» **ЦЕЛЬ ЗАДАНИЯ**
Какую долю всего дохода правительства составляли наличные деньги в 1065 г. согласно приведенному фрагменту?

» **ПРИВЕДЕННЫЙ ФРАГМЕНТ**
+-------+
Распространение денежной экономики сопровождалось ростом провинциальных городов. Хотя монеты в Китае были известны много столетий, денежное обращение нашло широкое применение только после того, как стало очевидным удобство выражения доходов в виде стандартной и легко перемещаемой меры стоимости. Согласно официальным данным, например, в 749 г. только 3,9% всего дохода правительства составляли наличные деньги, а в 1065 г. — 51,6% дохода, который значительно увеличился[744].
Возможность перевозить товары на большие расстояния и денежная экономика, конечно, способствовали развитию региональной специализации в зависимости от распределения сырья и уровня квалификации ремесленников. Торговцы нашли себе новую сферу применения как посредники между императорским двором и реальными производителями товаров, вовремя дополнив официальный товарооборот обширной сетью торговых структур[745]. Частичный распад централизованного управления в поздний период правления династии Тан еще более расширил возможности для частного предпринимательства. Создание провинциальных столиц крупными военачальниками в этот период ускорило рост провинциальных городов, которые вскоре стали сравнимы с имперскими столицами.
+-------+
(Сохраненные материалы)
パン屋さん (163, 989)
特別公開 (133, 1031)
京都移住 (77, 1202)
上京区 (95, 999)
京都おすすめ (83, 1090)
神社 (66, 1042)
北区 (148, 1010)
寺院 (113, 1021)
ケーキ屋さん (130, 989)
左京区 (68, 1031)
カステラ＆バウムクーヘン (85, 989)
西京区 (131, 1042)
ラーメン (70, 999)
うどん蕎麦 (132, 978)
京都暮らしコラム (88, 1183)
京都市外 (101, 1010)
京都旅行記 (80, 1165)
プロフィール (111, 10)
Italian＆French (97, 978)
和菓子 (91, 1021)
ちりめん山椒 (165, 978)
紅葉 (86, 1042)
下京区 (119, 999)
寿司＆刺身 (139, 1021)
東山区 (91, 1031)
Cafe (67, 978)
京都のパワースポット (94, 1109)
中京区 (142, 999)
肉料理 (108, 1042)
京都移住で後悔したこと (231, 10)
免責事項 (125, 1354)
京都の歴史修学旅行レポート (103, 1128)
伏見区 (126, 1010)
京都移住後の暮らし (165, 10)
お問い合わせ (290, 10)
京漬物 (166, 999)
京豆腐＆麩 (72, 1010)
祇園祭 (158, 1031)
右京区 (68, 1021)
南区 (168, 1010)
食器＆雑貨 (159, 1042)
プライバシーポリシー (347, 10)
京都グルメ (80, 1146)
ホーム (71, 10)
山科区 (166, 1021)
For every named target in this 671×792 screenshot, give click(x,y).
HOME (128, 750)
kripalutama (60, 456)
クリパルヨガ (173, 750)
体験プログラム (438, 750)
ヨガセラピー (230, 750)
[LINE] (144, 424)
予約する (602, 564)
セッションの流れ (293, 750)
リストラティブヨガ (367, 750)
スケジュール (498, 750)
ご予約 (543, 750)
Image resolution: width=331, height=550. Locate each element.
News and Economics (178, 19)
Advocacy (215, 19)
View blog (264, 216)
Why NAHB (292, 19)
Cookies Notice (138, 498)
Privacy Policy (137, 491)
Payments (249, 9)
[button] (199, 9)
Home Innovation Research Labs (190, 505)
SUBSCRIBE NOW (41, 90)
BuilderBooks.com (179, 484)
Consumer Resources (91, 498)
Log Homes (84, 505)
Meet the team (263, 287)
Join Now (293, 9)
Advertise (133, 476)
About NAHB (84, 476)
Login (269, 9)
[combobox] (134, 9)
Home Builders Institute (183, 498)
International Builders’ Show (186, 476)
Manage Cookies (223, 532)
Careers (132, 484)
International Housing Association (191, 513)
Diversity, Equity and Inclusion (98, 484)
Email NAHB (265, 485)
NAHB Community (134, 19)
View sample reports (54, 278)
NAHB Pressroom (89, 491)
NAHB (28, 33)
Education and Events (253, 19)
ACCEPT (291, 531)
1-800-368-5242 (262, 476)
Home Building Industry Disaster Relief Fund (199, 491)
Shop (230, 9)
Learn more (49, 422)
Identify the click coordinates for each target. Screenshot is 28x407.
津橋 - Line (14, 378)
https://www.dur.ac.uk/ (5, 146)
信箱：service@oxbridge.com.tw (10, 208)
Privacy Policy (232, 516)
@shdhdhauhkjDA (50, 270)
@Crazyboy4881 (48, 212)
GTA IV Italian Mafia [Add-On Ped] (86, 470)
+-------+
» **ОТВЕТ**
51,6% дохода.